Now that distributivity is established, my old proof should apply. I will reiterate it.

Let \$$\Phi : \mathcal{A} \nrightarrow \mathcal{B} \$$, \$$\Psi : \mathcal{B} \nrightarrow \mathcal{C}\$$, and \$$\Upsilon : \mathcal{C} \nrightarrow \mathcal{D}\$$ be \$$\mathcal{V}\$$-profunctors.
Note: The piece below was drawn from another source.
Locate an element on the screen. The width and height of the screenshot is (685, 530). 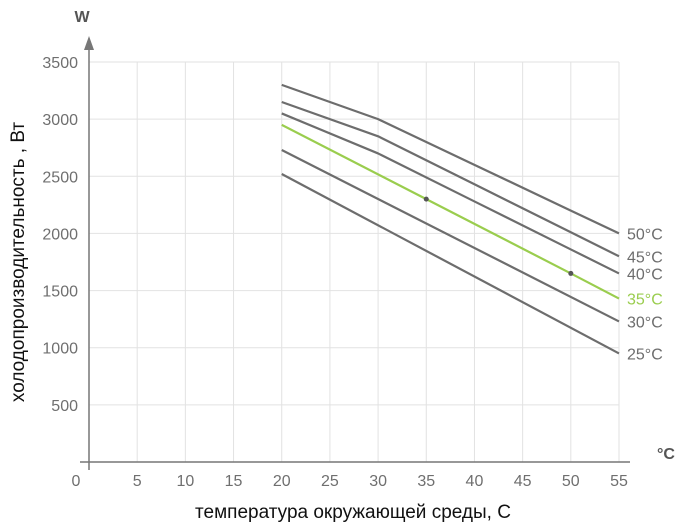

We need to show

$(\Phi \Psi) \Upsilon = \Phi (\Psi \Upsilon)$

Expanding the definition of profunctor composition, this amounts to showing:

$\bigvee_{c \in \mathrm{obj}(\mathcal{C})} \left(\bigvee_{b \in \mathrm{obj}(\mathcal{B})} \Phi(a,b) \otimes \Psi(b,c)\right) \otimes \Upsilon(c,d) = \bigvee_{b \in \mathrm{obj}(\mathcal{B})} \Phi(a,b) \otimes \left(\bigvee_{c \in \mathrm{obj}(\mathcal{C})} \Psi(b,c) \otimes \Upsilon(c,d) \right)$

Let's walk through how to get to this:

\begin{align} \bigvee_{c \in \mathrm{obj}(\mathcal{C})} \left(\bigvee_{b \in \mathrm{obj}(\mathcal{B})} \Phi(a,b) \otimes \Psi(b,c)\right) \otimes \Upsilon(c,d) & = \bigvee_{c \in \mathrm{obj}(\mathcal{C})} \left(\bigvee_{b \in \mathrm{obj}(\mathcal{B})} \Phi(a,b) \otimes \Psi(b,c) \otimes \Upsilon(c,d) \right) \tag{by distributivity} \\\\ & = \bigvee_{b \in \mathrm{obj}(\mathcal{B})} \left(\bigvee_{c \in \mathrm{obj}(\mathcal{C})} \Phi(a,b) \otimes \Psi(b,c) \otimes \Upsilon(c,d) \right) \tag{lattice identity} \\\\ & = \bigvee_{b \in \mathrm{obj}(\mathcal{B})} \Phi(a,b) \otimes \left(\bigvee_{c \in \mathrm{obj}(\mathcal{C})} \Psi(b,c) \otimes \Upsilon(c,d) \right) \tag{by distributivity} \end{align}

\$$\qquad \blacksquare \$$

As a note, Anindya remarks in [comment #22](https://forum.azimuthproject.org/discussion/comment/20205/#Comment_20205) of Lecture 62 there may be issues with that lattice identity I have tried to use...